▶ TASK DIRECTIONS:
Nothing but the lines from the one including "The width and height of the screenshot is (720, 896)." through the last line of the entries, restated exactly, should appear in the answer; omit the pictures.

▶ GIVEN ENTRIES:
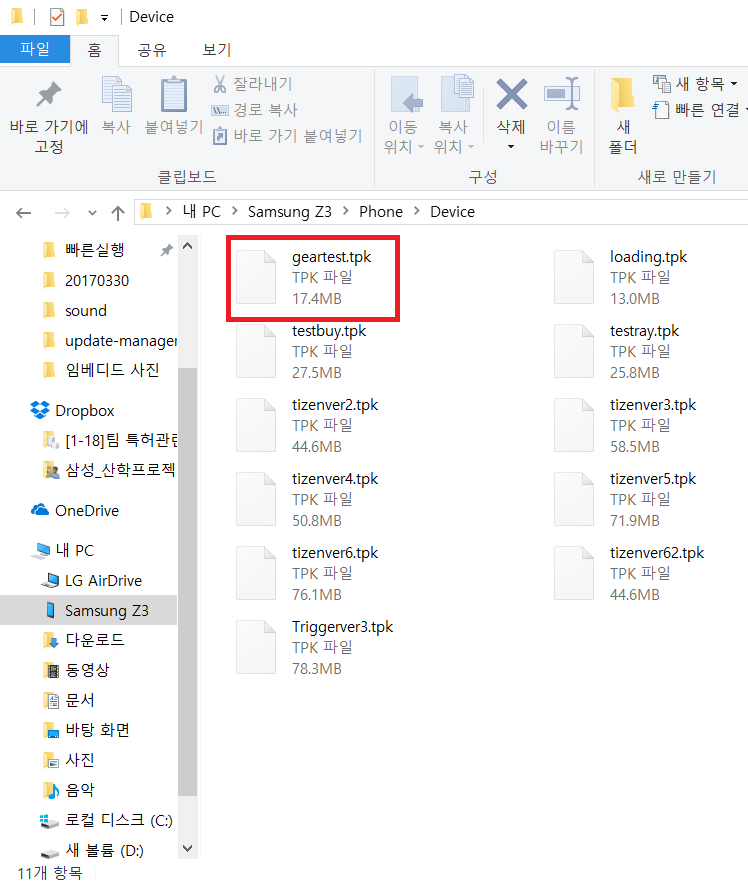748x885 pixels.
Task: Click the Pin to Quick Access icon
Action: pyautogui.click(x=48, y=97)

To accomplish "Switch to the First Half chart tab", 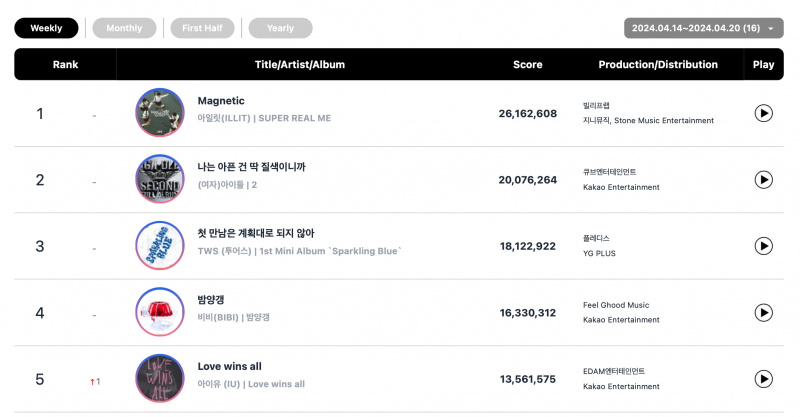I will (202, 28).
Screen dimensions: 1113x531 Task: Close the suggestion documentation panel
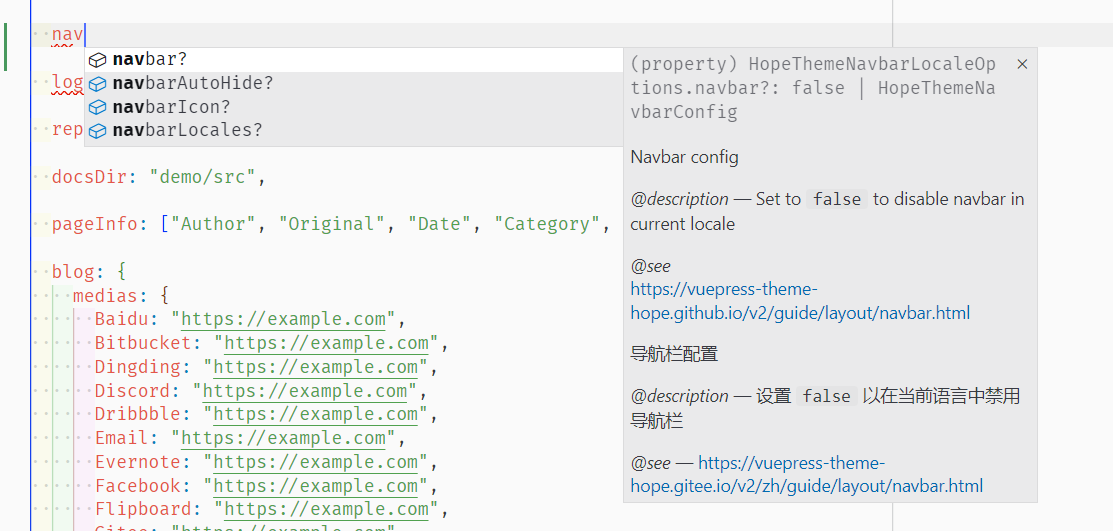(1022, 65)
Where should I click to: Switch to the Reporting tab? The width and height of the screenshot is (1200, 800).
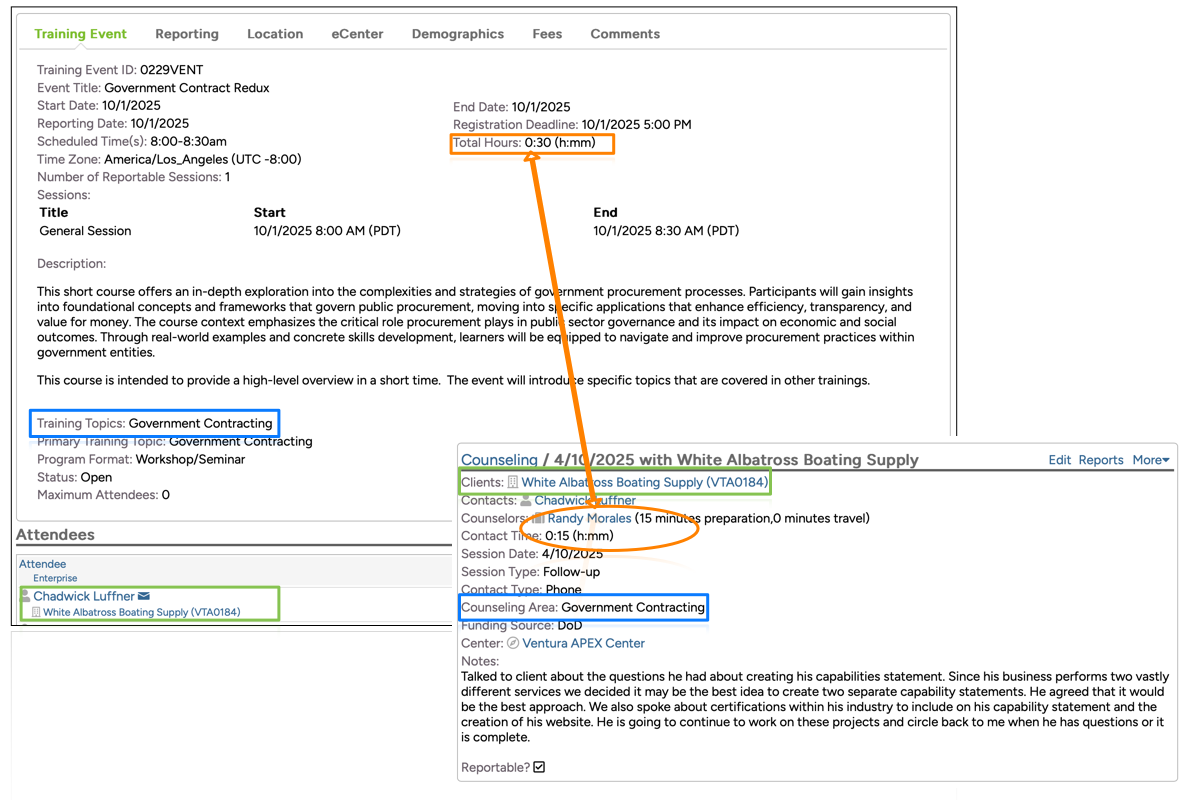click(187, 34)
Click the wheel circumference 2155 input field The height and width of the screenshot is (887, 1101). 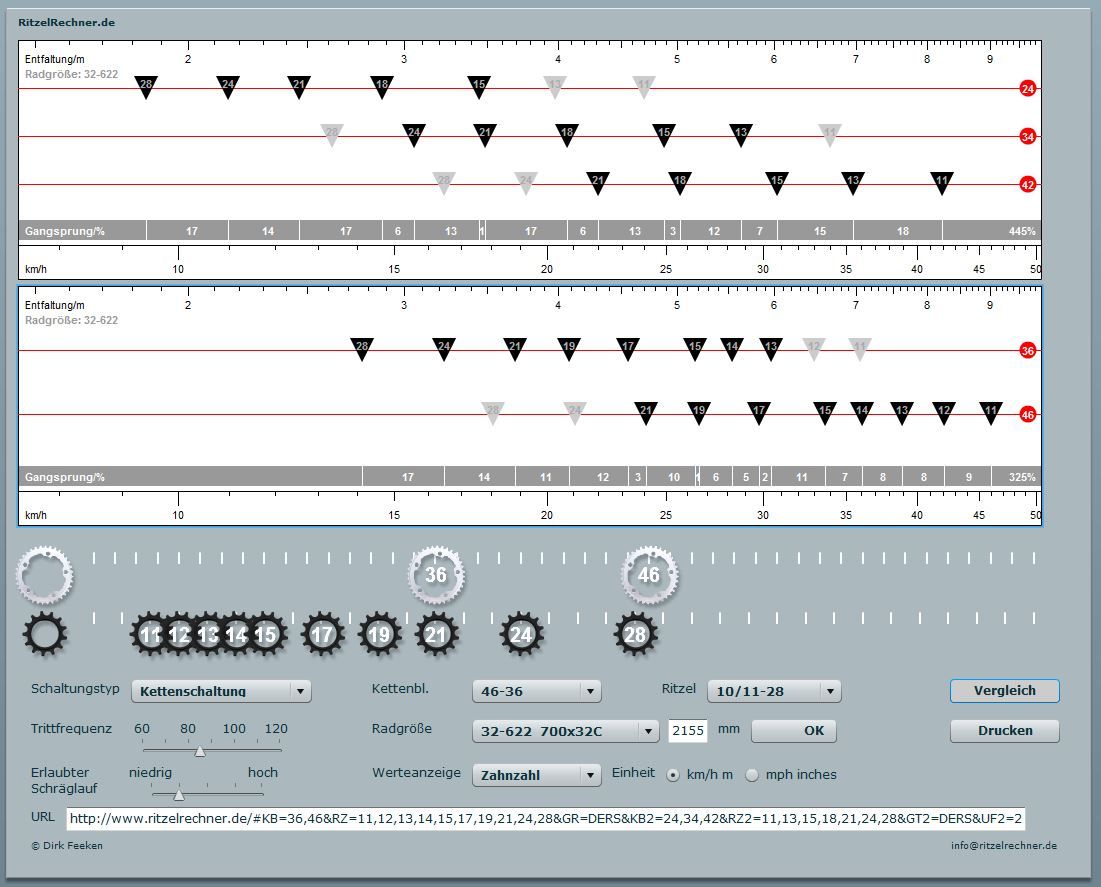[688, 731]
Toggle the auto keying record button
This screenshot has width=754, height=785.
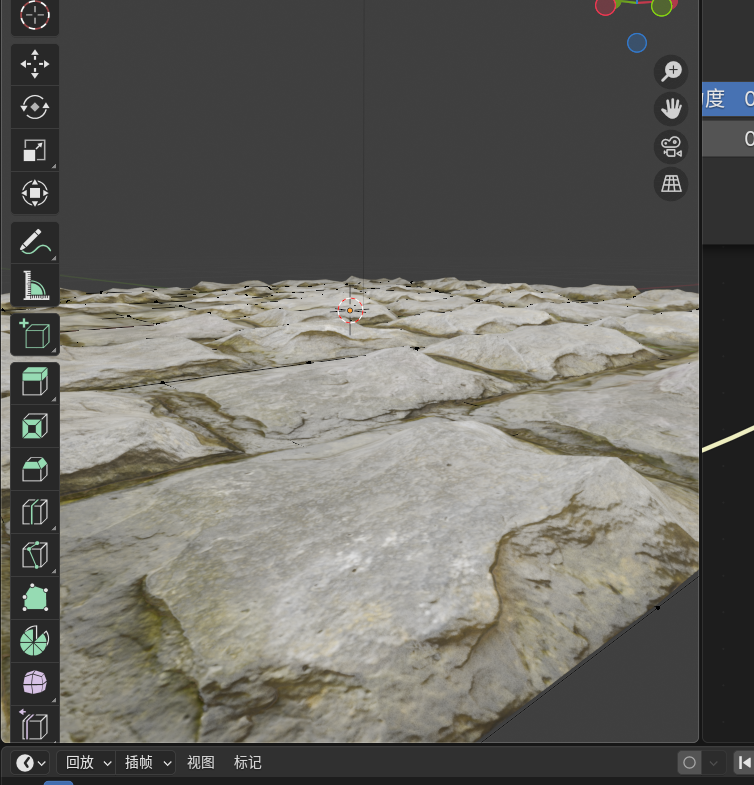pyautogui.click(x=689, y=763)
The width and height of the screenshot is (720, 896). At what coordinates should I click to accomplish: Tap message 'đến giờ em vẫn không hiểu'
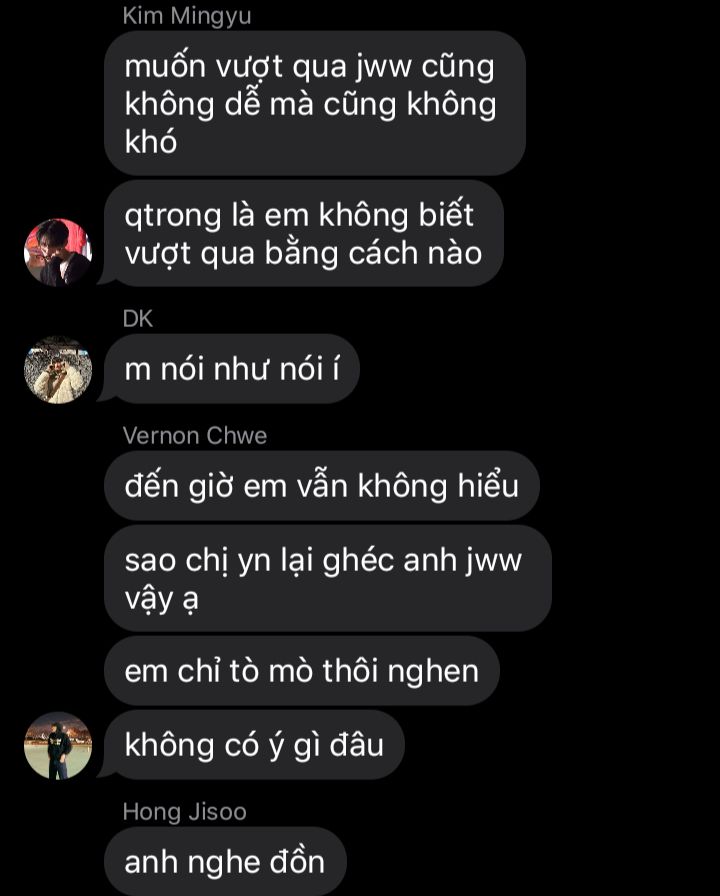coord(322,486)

▶ ANSWER AREA:
The width and height of the screenshot is (720, 896). At what coordinates should I click to accomplish: Tap message 'đến giờ em vẫn không hiểu'
coord(322,486)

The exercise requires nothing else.